Fahmy, Baher struggle without IDs, want to ‘clear their names’
Fahmy at court Photo by Nourhan Magdi

CAIRO: The retrial of Al-Jazeera journalists Mohamed Fahmy and Baher Mohamed was adjourned Sunday to March 19.

The court decided to postpone the hearing after eight prosecution witnesses, including national security forces and technical experts, were absent; two of them were fined 500 EGP each for not showing up, and are expected to be present at the court’s next hearing.

Since he renounced his Egyptian citizenship in December, Canadian national Fahmy does not have possess identification other than a copy of his passport the court decided to give him at the second retrial hearing Feb. 23.

When Fahmy’s defense requested the original passport, which is now among the case exhibits, the court said it wants the Canadian embassy to contact the court officially.

“I hope that I do get a passport so I can at least travel locally inside Egypt,” Fahmy told journalists outside the court. He said he will need a recognized ID to live his life normally; rent a car, a hotel room and get married.

Fahmy at court Photo by Nourhan Magdi

Fahmy at court Photo by Nourhan Magdi


Fahmy also said “it is very unusual” for witnesses to not come to the court twice in a row, adding he is “shocked” that the name of their colleague Peter Greste, who was deported more than a month ago, is still read out at the court, indicating “inefficiencies and lack coordination.”

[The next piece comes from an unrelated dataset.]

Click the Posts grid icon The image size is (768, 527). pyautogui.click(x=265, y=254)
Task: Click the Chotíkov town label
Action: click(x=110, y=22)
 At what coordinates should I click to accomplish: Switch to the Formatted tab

The three were charged with terror-related charges and spreading false news in favor of a banned organization, in reference to the Muslim Brotherhood. They were initially sentenced in June 2014 to between seven and 10 years in prison, but they were granted a retrial by Cassation Court that overturned the verdict for what it saw as “lack of evidence” and “unserious pre-arrest investigations.”

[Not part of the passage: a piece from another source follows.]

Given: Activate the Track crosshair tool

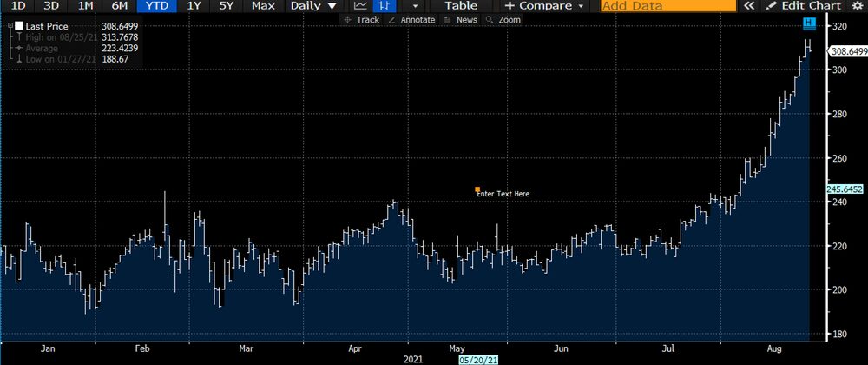Looking at the screenshot, I should pos(362,19).
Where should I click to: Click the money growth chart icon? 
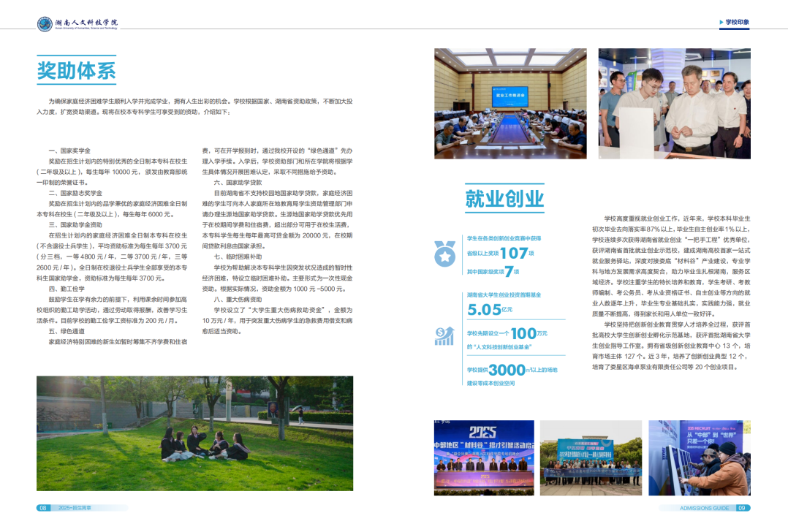[444, 335]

The case has attracted wide international attention, and President Abdel Fatah al-Sisi issued a deportation decree in Nov. 2014 allowing foreign prisoners to be extradited.

In a recent interview, Sisi also stated that he could use his right to issue presidential pardons but only after the trial has finished, since he “cannot interfere in judiciary.”

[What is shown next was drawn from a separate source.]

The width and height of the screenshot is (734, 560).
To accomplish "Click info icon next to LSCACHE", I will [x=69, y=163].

Baher told The Cairo Post Sunday that he despite being unable to expect anything in his case, he does not want the case to end in conviction “because we did not do anything wrong; we want to clear our names and we want full acquittal.”

While Fahmy and Greste were sentenced to seven years, Baher Mohamed received a 10-year sentence for “possession of a weapon:” a single bullet that was found when the police raided his home. The trial proceedings as well as the sentences caused extreme criticism from human rights groups as well as foreign governments.

Evidences presented in their case during the first trial were criticized as “sham and unrelated,” where the court screened video clips from stations other than Al Jazeera, and a documentary about horses from Sky Arabia.

Dual Egyptian-Canadian national Fahmy renounced his Egyptian citizenship seeking deportation in December, his family members announced, however he is still standing retrial.

Fahmy previously told The Cairo Post he renounced his citizenship “against his will,” and is still seeking deportation “for medical treatment for a broken arm and hepatitis C” and that he hopes to re-apply for his Egyptian citizenship from Canada.

In his statements, he made it clear that links between the accused Al-Jazeera journalists and the network’s Arabic branch in Egypt were wrong, and that he himself rejects the coverage and policies of Al-Jazeera Mubasher.

In different interviews, Fahmy has lashed out at Al-Jazeera network over its failure to protect its journalists, and accused it of “epic negligence.